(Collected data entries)
____________________

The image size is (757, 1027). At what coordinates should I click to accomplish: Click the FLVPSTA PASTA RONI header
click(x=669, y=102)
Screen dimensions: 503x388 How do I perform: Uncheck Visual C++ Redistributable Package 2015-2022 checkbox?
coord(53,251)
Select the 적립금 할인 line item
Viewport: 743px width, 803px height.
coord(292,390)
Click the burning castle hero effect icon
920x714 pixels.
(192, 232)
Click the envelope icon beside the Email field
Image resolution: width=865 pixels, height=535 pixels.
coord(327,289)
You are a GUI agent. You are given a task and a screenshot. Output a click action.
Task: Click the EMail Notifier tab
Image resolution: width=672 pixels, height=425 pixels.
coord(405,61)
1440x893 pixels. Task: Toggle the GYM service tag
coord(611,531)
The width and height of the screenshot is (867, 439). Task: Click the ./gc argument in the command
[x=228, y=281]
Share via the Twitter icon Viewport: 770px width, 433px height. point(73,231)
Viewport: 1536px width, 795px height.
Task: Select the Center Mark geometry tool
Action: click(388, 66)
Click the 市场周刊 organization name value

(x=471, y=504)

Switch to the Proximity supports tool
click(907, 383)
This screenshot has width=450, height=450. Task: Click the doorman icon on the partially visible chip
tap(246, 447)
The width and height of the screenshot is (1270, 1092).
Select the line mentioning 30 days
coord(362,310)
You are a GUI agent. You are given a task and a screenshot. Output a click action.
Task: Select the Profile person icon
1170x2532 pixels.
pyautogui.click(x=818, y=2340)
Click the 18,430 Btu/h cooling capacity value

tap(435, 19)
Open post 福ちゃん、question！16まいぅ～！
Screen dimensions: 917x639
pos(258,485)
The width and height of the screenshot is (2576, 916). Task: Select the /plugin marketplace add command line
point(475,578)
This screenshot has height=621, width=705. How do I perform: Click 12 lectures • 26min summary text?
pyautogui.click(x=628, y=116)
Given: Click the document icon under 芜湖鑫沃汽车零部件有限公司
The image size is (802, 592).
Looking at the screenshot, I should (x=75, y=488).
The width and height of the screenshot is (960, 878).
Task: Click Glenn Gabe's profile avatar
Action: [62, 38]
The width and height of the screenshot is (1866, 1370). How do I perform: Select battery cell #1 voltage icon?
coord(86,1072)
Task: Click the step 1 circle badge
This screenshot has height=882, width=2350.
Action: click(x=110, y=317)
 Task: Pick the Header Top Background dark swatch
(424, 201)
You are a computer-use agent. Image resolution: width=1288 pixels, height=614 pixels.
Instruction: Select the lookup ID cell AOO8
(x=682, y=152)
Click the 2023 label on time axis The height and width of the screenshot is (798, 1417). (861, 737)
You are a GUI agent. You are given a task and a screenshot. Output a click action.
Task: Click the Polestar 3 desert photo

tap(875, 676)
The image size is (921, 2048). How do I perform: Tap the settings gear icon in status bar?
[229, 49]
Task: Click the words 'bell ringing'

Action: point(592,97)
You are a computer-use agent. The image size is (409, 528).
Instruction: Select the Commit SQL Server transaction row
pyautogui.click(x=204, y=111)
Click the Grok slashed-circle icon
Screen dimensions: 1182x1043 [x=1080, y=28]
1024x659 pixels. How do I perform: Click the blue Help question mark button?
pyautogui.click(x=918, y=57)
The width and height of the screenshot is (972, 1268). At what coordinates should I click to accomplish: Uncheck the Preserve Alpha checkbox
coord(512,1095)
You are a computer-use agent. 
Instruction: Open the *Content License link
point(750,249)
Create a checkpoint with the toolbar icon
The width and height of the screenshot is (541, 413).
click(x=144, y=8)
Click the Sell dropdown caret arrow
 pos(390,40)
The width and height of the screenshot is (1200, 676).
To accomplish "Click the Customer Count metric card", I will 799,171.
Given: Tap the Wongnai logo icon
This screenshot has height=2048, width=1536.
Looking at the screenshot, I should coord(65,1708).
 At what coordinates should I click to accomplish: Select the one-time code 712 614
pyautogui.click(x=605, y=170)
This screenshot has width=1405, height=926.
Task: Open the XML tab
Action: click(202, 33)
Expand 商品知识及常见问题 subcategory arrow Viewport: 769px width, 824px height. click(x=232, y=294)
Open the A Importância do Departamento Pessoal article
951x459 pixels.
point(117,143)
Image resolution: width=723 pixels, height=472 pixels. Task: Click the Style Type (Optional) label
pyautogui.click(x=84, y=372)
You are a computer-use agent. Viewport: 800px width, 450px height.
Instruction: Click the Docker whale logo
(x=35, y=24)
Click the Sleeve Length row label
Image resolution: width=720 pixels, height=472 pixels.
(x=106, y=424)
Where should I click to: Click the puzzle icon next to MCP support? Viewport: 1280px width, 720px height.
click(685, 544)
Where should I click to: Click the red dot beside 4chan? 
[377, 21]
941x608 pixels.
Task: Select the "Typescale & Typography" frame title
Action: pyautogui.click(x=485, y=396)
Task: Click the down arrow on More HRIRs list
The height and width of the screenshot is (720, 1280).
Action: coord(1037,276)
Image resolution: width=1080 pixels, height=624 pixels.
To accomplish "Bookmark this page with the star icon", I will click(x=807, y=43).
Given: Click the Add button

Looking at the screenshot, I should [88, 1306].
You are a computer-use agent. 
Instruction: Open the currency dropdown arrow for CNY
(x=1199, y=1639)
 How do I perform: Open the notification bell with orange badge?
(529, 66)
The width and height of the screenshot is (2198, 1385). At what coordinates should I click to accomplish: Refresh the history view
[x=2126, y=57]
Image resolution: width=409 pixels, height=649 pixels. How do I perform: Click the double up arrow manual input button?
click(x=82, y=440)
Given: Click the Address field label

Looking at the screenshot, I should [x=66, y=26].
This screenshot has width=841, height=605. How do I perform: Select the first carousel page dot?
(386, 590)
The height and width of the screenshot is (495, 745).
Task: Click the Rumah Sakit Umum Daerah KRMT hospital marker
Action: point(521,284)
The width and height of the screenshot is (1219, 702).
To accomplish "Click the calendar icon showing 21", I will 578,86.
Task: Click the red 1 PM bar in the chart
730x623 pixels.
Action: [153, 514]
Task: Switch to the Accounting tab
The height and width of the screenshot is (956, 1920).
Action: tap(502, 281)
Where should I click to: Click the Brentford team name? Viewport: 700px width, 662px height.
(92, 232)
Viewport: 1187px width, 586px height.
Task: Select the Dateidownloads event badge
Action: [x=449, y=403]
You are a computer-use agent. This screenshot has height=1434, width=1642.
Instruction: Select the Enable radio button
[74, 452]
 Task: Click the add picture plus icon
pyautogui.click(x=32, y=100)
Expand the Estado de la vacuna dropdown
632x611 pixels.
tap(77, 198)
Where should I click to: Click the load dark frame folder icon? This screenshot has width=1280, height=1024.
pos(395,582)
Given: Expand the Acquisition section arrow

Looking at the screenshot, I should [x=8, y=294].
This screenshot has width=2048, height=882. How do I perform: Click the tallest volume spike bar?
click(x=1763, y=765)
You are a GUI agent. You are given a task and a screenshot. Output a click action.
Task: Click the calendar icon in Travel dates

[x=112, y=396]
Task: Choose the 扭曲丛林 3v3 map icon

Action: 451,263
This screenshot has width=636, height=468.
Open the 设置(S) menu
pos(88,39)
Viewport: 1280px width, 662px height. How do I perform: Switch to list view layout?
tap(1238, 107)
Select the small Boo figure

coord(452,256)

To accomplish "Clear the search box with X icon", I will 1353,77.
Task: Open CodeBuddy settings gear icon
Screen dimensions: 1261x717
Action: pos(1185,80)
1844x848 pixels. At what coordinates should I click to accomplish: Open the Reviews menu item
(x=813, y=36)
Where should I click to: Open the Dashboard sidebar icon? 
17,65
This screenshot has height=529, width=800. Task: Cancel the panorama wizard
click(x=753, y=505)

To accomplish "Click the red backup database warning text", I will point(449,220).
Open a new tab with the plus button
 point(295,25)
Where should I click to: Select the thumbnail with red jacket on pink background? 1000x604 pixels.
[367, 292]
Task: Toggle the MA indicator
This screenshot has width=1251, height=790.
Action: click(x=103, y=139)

____________________

TASK OBJECTIVE: Look through the entries and give the number of lines containing the word "will". Add nothing else.

RESULT OF THE EXERCISE: 5